The complaint over the contentious deal—which was filed in the Marion County Circuit Court and asks for a temporary ban on any future construction on city-owned land—comes a week before the city’s elections. Voorhies is a Democrat; the BlueIndy deal was negotiated by aides to Republican Mayor Greg Ballard.

Voorhies’ office said she “had no choice but to file suit after repeated efforts to seek redress from the city of Indianapolis were unsuccessful.”

But Ballard's spokeswoman, Jen Pittman, called the lawsuit "nothing more than a stunt orchestrated to create headlines."

"Taxpayers deserve better and so do the union workers whose jobs the auditor is threatening," Pittman said. "Processing payments to vendors, ensuring payroll accuracy, and withholding the correct amount from employees’ paychecks are all legitimate, important functions of the auditor’s office, and all have suffered while the auditor has focused instead on playing political games."

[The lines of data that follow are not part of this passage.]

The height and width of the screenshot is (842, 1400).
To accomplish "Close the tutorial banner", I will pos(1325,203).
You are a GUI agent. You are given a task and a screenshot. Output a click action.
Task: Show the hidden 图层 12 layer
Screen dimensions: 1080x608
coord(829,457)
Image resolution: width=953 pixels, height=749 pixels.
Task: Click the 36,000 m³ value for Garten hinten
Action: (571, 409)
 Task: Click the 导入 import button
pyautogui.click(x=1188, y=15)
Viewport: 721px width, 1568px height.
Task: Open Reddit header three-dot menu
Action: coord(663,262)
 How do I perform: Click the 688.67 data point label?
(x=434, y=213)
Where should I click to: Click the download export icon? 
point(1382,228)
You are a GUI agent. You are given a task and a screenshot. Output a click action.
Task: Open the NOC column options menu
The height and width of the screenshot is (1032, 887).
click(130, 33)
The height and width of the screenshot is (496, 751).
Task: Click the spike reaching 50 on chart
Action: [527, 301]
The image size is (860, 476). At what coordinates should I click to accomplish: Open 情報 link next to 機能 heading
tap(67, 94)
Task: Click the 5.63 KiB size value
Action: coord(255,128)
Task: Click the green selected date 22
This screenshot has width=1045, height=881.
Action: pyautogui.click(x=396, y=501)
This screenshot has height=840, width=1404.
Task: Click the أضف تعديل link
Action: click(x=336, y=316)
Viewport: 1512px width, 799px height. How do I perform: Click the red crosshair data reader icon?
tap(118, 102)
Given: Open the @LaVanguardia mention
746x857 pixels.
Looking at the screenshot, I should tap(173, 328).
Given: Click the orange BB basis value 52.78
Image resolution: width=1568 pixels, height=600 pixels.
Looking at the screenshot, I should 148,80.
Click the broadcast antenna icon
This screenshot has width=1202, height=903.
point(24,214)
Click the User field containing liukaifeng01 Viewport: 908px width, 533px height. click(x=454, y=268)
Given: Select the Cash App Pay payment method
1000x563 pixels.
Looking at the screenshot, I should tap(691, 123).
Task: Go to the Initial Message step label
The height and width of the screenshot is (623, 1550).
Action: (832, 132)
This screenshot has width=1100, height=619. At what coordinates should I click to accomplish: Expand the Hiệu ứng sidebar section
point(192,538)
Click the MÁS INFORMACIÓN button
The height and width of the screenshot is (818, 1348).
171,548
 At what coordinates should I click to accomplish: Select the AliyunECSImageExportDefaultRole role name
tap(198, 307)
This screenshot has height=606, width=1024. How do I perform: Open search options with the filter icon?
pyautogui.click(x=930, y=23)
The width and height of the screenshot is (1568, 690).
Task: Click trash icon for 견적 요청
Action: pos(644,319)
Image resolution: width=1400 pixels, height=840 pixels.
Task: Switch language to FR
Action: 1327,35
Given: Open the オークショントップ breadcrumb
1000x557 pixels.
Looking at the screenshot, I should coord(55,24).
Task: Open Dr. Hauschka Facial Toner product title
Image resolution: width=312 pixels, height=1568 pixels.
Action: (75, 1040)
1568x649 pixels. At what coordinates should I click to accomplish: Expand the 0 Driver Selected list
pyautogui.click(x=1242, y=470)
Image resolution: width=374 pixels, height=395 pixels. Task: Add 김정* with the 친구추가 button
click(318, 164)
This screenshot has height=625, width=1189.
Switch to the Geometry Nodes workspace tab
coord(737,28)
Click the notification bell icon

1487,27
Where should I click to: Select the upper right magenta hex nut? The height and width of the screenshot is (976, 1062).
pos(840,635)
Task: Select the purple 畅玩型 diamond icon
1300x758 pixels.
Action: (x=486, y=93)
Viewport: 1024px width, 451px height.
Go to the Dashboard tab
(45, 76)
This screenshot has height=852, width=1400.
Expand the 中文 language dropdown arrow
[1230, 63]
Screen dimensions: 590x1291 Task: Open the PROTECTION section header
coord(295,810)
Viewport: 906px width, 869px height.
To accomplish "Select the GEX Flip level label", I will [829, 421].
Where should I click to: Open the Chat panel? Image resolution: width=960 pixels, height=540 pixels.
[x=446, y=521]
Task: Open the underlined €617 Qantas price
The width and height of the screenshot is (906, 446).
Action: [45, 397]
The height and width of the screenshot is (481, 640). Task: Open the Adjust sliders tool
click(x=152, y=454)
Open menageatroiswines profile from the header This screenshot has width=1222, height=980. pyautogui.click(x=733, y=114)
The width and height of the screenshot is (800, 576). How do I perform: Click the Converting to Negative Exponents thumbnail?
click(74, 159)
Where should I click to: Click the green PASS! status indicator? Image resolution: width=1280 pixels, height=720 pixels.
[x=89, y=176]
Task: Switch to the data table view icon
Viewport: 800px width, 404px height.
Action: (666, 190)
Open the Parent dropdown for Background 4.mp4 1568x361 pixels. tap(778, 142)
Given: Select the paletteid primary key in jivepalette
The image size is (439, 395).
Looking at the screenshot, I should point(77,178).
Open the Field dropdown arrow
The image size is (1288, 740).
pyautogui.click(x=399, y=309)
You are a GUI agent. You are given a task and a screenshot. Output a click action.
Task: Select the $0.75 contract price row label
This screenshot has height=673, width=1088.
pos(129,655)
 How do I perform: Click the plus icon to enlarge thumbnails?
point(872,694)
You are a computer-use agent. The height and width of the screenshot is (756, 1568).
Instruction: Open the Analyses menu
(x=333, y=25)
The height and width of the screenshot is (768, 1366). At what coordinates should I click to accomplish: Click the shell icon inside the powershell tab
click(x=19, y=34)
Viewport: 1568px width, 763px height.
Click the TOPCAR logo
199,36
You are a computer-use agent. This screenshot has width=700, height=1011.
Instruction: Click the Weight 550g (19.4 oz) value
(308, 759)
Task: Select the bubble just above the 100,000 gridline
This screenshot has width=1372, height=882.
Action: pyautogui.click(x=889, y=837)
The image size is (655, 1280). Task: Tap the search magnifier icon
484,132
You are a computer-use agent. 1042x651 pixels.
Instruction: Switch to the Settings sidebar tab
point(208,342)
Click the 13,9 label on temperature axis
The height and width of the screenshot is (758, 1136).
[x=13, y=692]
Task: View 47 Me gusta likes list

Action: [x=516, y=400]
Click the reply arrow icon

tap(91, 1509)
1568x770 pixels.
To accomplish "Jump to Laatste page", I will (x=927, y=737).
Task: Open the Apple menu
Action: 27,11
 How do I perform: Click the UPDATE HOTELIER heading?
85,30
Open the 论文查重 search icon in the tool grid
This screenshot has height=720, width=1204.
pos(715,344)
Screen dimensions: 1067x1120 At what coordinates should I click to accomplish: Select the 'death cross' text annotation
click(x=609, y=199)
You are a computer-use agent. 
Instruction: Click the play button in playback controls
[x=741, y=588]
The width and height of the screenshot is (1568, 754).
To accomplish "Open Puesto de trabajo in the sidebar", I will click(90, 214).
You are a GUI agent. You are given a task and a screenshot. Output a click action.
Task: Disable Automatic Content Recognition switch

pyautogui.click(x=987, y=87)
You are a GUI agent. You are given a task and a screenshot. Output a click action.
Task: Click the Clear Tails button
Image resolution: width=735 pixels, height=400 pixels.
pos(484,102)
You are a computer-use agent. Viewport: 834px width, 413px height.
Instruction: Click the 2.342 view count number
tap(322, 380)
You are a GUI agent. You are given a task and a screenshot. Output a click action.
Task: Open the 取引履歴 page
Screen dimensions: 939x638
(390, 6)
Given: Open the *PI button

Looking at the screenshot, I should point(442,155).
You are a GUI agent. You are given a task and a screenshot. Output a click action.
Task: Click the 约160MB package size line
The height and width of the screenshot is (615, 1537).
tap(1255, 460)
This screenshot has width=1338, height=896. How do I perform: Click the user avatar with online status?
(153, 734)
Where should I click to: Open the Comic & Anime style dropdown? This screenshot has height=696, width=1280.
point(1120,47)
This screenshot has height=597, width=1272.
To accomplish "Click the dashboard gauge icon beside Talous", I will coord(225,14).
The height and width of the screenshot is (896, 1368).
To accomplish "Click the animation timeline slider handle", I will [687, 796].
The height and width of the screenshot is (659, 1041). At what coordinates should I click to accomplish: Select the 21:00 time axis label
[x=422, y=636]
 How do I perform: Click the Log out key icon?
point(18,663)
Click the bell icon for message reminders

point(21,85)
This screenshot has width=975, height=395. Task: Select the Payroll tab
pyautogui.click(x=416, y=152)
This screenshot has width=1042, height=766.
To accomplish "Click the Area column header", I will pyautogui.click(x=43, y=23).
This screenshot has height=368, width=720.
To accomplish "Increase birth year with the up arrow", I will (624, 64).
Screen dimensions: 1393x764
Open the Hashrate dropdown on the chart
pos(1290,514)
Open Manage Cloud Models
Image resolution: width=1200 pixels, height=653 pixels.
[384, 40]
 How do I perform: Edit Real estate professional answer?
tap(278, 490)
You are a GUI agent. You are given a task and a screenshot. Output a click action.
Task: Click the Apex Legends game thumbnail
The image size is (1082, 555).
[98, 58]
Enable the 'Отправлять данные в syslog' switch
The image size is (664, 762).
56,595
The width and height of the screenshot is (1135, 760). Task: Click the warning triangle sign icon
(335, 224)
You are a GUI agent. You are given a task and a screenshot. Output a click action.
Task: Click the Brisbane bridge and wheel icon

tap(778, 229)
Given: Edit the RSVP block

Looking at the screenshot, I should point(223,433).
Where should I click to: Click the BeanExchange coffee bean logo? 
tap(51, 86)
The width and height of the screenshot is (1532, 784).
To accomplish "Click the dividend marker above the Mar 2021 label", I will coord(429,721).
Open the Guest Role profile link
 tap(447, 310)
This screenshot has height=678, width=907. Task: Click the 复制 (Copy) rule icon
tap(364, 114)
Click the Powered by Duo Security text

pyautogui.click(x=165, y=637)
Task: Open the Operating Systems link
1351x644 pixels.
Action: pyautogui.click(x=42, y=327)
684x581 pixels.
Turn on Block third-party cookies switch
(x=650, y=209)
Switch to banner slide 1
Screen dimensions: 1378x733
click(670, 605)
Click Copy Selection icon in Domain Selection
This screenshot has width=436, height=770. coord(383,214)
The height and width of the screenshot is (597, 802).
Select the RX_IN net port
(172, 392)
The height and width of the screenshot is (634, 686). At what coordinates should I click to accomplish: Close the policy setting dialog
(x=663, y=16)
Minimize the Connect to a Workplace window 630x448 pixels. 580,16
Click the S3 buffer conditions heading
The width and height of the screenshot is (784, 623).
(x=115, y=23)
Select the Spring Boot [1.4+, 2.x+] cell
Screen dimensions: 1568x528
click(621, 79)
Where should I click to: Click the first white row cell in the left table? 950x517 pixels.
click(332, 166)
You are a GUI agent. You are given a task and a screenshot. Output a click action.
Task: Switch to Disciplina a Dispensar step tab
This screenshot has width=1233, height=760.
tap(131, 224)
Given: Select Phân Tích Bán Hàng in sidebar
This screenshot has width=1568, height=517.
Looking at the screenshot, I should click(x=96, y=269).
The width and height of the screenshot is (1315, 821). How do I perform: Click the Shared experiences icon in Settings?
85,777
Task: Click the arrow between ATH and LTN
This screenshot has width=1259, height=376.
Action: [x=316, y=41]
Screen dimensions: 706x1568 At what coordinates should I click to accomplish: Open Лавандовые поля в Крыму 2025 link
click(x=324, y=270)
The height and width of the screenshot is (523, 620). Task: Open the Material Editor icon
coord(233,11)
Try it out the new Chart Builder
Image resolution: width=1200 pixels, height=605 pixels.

The auditor’s office has asked a judge to rule that the city and BlueIndy, which are both named in the suit along with Regions Financial Corp., acted illegally when they executed the contract.

In the suit, Voorhies also requests a return of a $6 million wire transfer from the city to Regions Financial Corp. for deposit in a BlueIndy escrow account. The auditor said the city didn't follow the correct process for paying contractors since there was no purchase order completed for the project.

“Not only did the city fail to publicly bid the $6 million BlueIndy construction project, but the city also failed to obtain the necessary budget appropriations from the City-County Council and circumvented the approval of the Marion County auditor in issuing payment to BlueIndy,” according to a press release from the auditor’s office.

The contract with BlueIndy, which provides point-to-point car-sharing between popular downtown and neighborhood destinations, has been controversial since it was announced last year. Some members of the Democrat-controlled City-County Council this summer even threatened to tow the company’s cars. The service officially launched Sept. 2.